====== SELECTED TEXT ======

Some fast food has links to allergies

December 2, 2018

One of Americans’ favorite fast-food flavors is Chinese takeout. And that’s good, because (with some attention, so you eliminate sugar-added, deepfried options) it’s a lot easier to order nutritious dishes from Chinese restaurants than from McWhopper drive-thrus. So isn’t it ironic that these days in China it’s hard to avoid the destructive power of hamburger-driven fastfood joints?

A study funded by the National Natural Science Foundation of China, the Science and Technology Foundation of Chengdu Science and the Technology Foundation of Sichuan Province found that American-style fast food is linked to asthma and other allergic diseases, including allergic rhinitis, severe eczema and severe rhinoconjunctivitis.

You might think that China’s air pollution is the real culprit when it comes to the 40 percent increase in that country’s asthma cases between 2007 and 2013. However, this new fast-food mega-study (13 cross-sectional and three case-control studies) reveals that what you put inside your body can be just as damaging to your respiratory health as the air you breathe.

====== INFORMATION SHOWN ======

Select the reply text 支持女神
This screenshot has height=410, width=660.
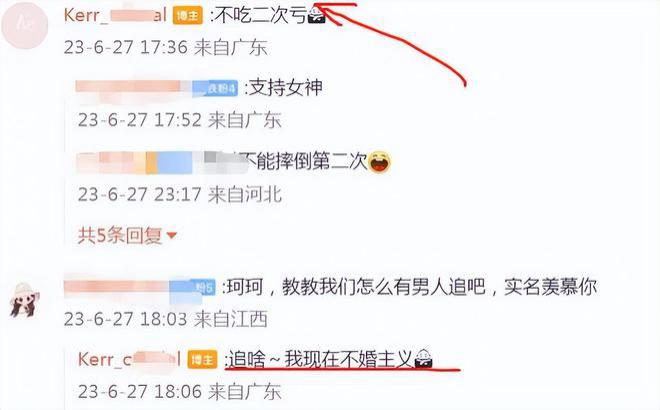286,88
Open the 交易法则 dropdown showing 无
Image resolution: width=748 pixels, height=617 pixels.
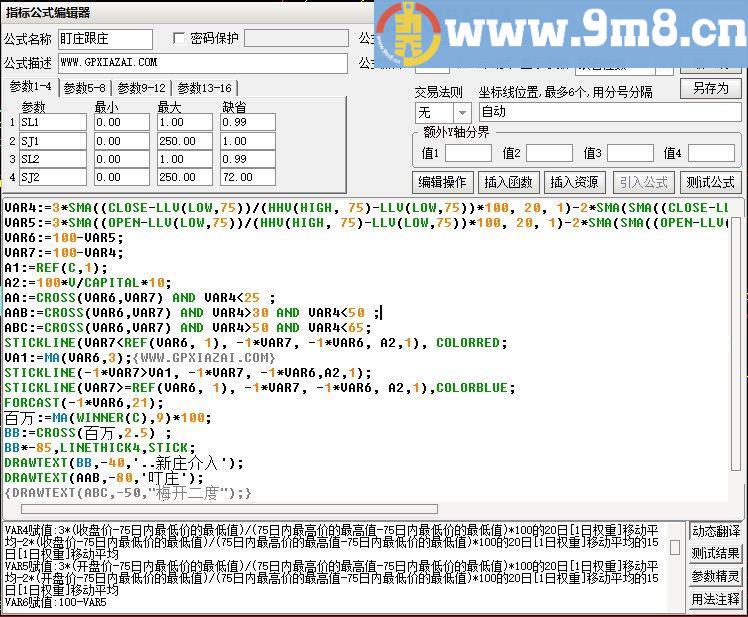click(440, 113)
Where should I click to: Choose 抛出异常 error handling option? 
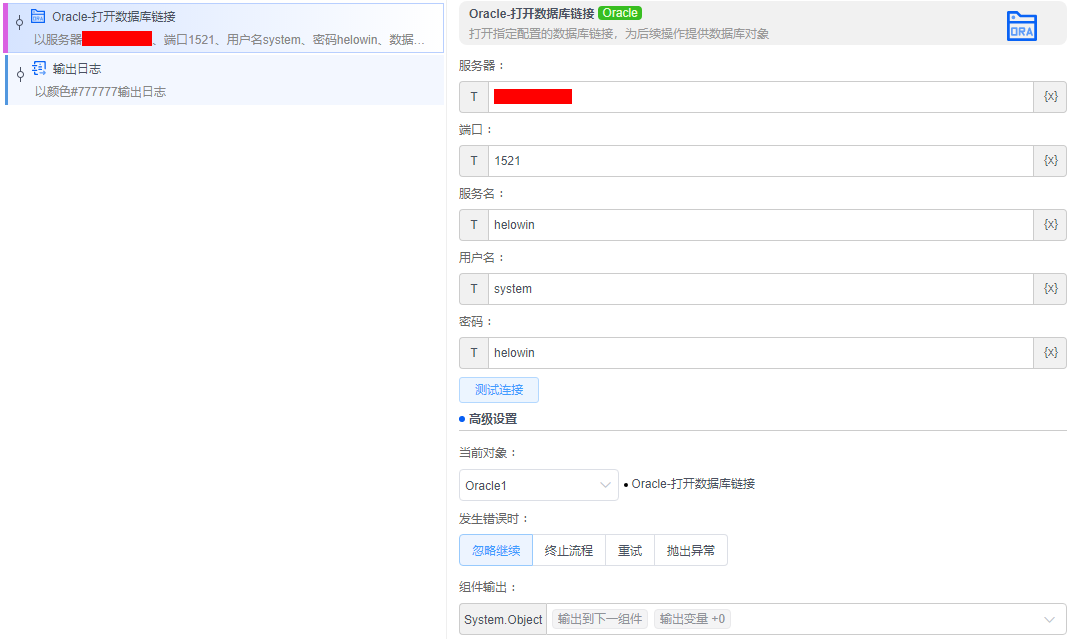691,550
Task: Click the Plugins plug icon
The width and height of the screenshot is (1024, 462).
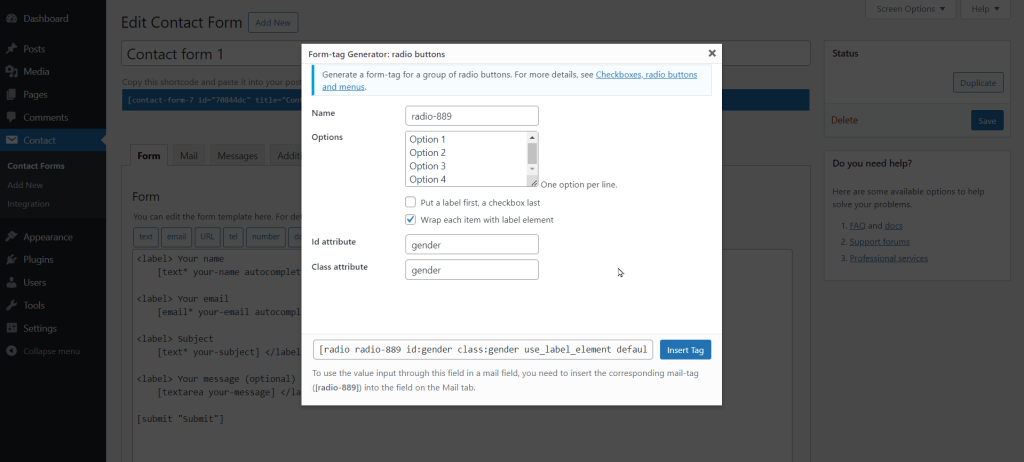Action: tap(11, 260)
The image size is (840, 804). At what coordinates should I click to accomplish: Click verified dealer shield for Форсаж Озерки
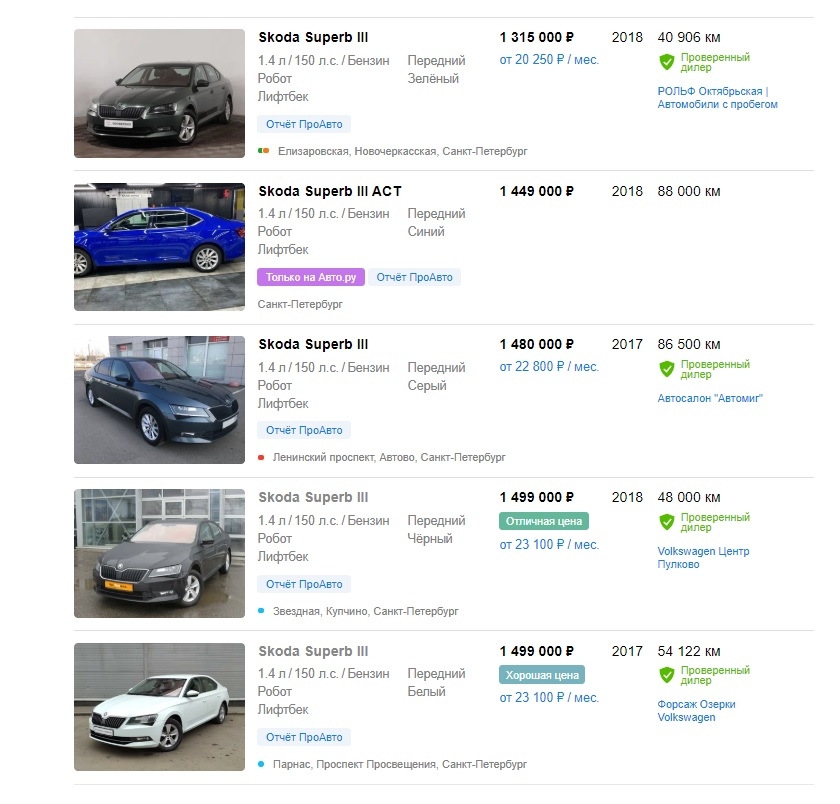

======

- **TASKS FOR THIS EXERCISE**:
1 - From the article on fast food and allergies, return the part that opens with the words containing "A study funded" and closes with "and severe rhinoconjunctivitis.".
2 - Name every disease that the article on fast food and allergies links to American-style fast food.
Answer using only the article on fast food and allergies, not the data.

- **RESPONSES TO THE EXERCISE**:
1 -
A study funded by the National Natural Science Foundation of China, the Science and Technology Foundation of Chengdu Science and the Technology Foundation of Sichuan Province found that American-style fast food is linked to asthma and other allergic diseases, including allergic rhinitis, severe eczema and severe rhinoconjunctivitis.

2 -
- asthma
- allergic rhinitis
- severe eczema
- severe rhinoconjunctivitis